|
Abstract:
Two essays explore problems in which delay modeling is important. I develop Edgeworth expansions for total delays assumed to be sums of exponentially distributed random variables. These constituents of total delay may be non-identically-distributed and correlated. I apply the expansions to two problems: total delay in a data path and mean time to deletion from a financial index. For both problems, my expansions more accurately characterize the distribution of the sum/average than typical normal-based Edgeworth expansions. I then examine the problem of classifying stock trades as buyer- or seller-initiated. I propose estimated quotes for midpoint and bid/ask tests and a modeling approach to classification. Prevailing quotes are estimated using approximations to quote delay distributions; the approximations are based on expansions developed in the first essay. Classification is done by a generalized linear model which includes improved versions of midpoint, tick, and bid/ask tests.

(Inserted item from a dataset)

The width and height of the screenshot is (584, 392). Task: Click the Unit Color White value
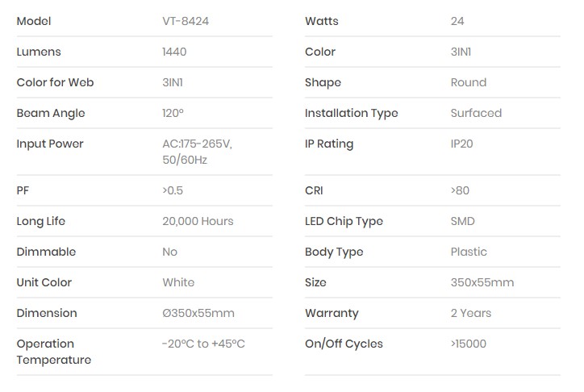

The model also considers the strengths of these tests, can account for market microstructure peculiarities, and allows for autocorrelations and cross-correlations in trade direction. The correlation modeling corrects for pseudoreplication, yielding more accurate standard errors and fixed effect estimates. Further, the model estimates probabilities of correct classification. The model is compared to various trade classification methods using a sample of 2,836 domestic US stocks from an unexplored, recent, and readily-available dataset. Out of sample, modeled classifications are 1-2% more accurate overall than current methods; this improvement is consistent across dates, sectors, and locations relative to the inside quote. For Nasdaq and NYSE stocks, 1% and 1.3% of the improvement comes from using relative strengths of the various tests; 0.9% and 0.7% of the improvement, respectively, comes from using some form of estimated quotes. For AMEX stocks, a 0.4% improvement is attributed to using a lagged version of the bid/ask test. I also find indications of short- and ultra-short-term alpha. Finally, my work hints at reviving and extending a subset of nearly-forgotten time series models. Randomly-delayed autoregressive (RaDAR) models form a subclass of distributed lag models.
|